ÜBUNGSAUFGABEN.
(1) Beantworten Sie anhand der Rede zur Unterbringung von Geflüchteten folgende Fragen:
(a) Wie viel Bürofläche steht laut der Rede in Frankfurt leer?
(b) Um wie viel Prozent hat sich der Bestand an Sozialwohnungen in Hessen unter Schwarz-Grün reduziert?
(c) Welcher zentrale Vorwurf wurde bei der Einbringung des Gesetzentwurfs erhoben?
(2) Nennen Sie alle Stationen des parlamentarischen Verfahrens, die in der Rede zur Unterbringung von Geflüchteten erwähnt werden.
(3) Knüpfen Sie an den letzten Satz der Rede zur Unterbringung von Geflüchteten an und führen Sie sie weiter.

UNTERSUCHTER TEXT.
★ ★ ★ ★

Die Eigentümer dieser Liegenschaften würden dafür eine Entschädigung erhalten. Das wäre dann ein Instrument, das wir den Kommunen in die Hand geben, um Unterbringung sicherzustellen. Wenn es nicht zur Anwendung kommen muss, weil keine Notwendigkeit besteht, ist es umso besser. Aber vielleicht würde es helfen, und so wurde es in der Anhörung auch gesagt, die Bereitschaft zu steigern, Unterkünfte zur Verfügung zu stellen.

Für uns LINKE bleibt es eine himmelschreiende Ungerechtigkeit, wenn einerseits in Frankfurt über 1 Million m2 Bürofläche leer stehen und sich andererseits für Geflüchtete oder Obdachlose keine geeigneten Unterkünfte finden.

(Beifall DIE LINKE)

Es darf doch auch niemanden verwundern, dass sich die Probleme weiter verschärfen, wenn sich der Bestand an Sozialwohnungen in Hessen unter Schwarz-Grün um 25 % reduziert hat und der Bestand der landeseigenen Wohnungsbaugesellschaft stagniert, andererseits keinerlei Maßnahmen getroffen werden, um Flüchtlinge und Obdachlose menschenwürdiger unterzubringen.

Bei der Einbringung unseres Gesetzentwurfs gab es einen zentralen Vorwurf: Unser Gesetzentwurf sei verfassungswidrig. Hierzu will ich sagen – ich war ja bei der Anhörung anwesend –: Das hat die Anhörung eindeutig widerlegt. Es hat sich gezeigt, dass die in der ersten Lesung hier im Plenum von vielen Fraktionen geäußerten Bedenken wegen der Verfassungswidrigkeit unseres Gesetzes völlig haltlos waren, meine Damen und Herren.

★ ★ ★ ★

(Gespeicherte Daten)
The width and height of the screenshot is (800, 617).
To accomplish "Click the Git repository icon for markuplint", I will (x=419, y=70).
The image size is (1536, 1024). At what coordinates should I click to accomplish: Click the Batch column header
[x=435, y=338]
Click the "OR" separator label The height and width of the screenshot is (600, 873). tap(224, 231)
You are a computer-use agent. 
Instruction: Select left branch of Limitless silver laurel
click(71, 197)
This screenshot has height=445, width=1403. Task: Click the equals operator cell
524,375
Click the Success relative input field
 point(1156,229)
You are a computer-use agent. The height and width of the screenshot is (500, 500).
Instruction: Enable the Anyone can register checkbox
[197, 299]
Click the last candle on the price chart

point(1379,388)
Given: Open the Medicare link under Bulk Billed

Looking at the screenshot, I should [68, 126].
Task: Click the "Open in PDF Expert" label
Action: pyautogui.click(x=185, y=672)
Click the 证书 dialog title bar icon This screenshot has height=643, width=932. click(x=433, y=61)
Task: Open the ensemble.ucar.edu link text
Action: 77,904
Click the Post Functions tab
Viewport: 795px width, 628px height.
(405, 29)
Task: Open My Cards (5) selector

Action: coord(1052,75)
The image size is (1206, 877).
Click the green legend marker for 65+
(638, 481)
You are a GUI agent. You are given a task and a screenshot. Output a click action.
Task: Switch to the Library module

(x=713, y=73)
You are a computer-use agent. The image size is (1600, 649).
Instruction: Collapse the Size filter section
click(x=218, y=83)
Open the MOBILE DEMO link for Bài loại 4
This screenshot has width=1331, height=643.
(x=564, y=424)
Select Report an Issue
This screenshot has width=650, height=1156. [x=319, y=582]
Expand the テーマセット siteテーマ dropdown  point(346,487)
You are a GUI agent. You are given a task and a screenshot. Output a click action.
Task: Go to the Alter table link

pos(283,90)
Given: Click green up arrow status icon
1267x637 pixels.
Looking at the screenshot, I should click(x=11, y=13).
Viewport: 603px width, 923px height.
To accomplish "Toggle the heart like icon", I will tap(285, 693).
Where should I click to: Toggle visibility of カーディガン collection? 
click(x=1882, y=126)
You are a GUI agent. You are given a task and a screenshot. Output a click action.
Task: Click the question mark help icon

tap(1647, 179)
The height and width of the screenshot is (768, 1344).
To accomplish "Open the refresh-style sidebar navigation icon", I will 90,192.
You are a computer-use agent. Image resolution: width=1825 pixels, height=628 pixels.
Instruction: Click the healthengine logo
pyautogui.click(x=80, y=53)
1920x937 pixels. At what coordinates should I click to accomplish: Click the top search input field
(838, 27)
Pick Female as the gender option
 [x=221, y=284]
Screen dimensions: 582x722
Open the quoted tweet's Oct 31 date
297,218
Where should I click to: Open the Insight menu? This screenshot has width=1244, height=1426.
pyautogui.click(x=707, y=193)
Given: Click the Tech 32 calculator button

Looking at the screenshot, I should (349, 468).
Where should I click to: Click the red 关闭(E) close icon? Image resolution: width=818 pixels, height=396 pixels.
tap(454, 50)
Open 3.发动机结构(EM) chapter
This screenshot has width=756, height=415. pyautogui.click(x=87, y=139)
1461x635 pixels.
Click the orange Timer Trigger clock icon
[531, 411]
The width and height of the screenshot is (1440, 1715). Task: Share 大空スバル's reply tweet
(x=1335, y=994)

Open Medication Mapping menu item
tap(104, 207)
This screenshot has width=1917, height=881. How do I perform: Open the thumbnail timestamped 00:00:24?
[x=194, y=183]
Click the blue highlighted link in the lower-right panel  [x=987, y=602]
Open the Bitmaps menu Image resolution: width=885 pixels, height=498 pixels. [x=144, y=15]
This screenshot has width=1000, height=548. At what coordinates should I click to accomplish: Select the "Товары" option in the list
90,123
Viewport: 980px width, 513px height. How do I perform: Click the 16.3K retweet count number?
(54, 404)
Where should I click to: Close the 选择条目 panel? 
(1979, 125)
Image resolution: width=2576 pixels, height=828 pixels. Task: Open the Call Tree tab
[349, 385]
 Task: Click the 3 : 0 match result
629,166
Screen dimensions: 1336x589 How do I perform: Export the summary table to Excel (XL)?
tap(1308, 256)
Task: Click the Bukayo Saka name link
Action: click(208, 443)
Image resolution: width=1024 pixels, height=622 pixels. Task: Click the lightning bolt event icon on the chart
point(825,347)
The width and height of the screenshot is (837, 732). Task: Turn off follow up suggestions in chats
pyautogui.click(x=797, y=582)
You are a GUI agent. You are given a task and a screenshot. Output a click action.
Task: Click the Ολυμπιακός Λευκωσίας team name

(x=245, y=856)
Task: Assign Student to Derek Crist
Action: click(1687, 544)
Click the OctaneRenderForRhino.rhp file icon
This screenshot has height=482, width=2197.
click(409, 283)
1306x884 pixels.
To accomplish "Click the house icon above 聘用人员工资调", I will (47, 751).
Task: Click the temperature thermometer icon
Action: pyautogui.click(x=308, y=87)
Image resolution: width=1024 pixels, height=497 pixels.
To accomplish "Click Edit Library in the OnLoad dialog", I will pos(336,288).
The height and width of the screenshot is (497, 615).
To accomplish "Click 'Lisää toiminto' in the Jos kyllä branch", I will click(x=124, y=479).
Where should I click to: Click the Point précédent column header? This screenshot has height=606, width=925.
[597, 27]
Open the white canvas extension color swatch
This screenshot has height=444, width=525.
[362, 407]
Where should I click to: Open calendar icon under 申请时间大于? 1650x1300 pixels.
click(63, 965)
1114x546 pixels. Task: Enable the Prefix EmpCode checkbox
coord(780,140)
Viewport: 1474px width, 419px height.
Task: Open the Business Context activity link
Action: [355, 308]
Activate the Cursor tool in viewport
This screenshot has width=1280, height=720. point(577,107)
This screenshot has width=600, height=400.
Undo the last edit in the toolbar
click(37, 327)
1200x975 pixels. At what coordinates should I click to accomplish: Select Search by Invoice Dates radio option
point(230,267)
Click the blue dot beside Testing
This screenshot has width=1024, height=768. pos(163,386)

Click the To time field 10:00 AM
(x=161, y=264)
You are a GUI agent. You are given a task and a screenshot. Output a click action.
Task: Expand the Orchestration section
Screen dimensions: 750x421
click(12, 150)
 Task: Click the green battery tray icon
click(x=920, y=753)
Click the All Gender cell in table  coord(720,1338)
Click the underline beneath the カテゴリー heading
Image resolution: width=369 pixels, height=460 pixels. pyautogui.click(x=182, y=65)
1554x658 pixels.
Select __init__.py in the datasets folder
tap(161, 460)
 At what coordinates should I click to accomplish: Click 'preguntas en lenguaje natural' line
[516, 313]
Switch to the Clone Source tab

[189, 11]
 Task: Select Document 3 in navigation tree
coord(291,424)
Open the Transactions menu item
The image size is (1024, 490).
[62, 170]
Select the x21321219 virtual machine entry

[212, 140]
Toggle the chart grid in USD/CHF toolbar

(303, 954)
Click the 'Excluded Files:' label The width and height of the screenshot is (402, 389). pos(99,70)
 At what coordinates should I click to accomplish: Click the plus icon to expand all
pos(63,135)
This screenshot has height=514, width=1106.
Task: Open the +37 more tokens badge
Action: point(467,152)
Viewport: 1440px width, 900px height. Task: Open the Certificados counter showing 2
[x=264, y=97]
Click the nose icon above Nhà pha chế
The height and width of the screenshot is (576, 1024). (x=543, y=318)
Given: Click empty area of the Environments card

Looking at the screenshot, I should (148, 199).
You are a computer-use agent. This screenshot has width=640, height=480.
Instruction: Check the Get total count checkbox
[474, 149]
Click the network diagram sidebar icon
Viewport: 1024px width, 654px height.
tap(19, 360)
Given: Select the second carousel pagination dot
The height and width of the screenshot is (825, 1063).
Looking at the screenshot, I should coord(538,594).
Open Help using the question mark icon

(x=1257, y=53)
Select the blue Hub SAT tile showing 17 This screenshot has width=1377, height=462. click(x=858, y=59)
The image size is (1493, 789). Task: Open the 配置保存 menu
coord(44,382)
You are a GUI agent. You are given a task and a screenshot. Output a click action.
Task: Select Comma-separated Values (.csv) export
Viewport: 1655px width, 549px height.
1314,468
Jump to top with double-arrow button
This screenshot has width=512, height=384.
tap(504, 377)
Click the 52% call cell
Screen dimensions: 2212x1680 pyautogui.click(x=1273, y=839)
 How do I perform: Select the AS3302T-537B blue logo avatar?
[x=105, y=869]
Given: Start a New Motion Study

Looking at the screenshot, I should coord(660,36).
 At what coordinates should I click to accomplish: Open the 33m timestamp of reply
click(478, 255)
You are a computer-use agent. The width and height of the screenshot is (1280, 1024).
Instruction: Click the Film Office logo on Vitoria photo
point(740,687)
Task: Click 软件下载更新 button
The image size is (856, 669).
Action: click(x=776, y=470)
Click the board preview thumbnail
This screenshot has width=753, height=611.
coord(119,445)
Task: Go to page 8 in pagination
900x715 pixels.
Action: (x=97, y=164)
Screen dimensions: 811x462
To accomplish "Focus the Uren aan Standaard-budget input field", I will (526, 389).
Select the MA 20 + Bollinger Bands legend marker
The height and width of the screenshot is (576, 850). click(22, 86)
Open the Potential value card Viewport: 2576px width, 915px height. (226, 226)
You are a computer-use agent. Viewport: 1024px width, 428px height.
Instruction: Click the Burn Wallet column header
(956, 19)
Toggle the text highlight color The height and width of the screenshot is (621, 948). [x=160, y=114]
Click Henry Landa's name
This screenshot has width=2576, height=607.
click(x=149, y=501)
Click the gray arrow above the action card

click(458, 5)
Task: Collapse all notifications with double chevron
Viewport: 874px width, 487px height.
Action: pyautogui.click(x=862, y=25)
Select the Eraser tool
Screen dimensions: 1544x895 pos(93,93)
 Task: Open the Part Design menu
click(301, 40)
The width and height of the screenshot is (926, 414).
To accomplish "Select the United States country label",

★ ★ ★ ★

LÖSUNGEN JE AUFGABE.
(1)
(a) Über 1 Million m2.
(b) Um 25 %.
(c) Der Gesetzentwurf sei verfassungswidrig.

(2) Einbringung, erste Lesung, Anhörung

(3)
(Beifall DIE LINKE)

Als Beleg möchte ich dafür die Äußerung von Prof. Goldhammer von der European Business School, wie ich denke, einer Universität, die linker Umtriebe unverdächtig sein sollte,

(Jürgen Frömmrich (BÜNDNIS 90/DIE GRÜNEN): European Business School!) ins Feld führen. Denn er hat eindeutig klargemacht, dass es sich bei der Maßnahme, die wir vorschlagen, nämlich der Maßnahme der Sicherstellung, nicht um eine Enteignung, sondern vielmehr um eine Inhalts- und Schrankenbestimmung handelt, die auch in Art. 15 unseres Grundgesetzes vorgesehen ist.

(Torsten Felstehausen (DIE LINKE): Hört, hört!)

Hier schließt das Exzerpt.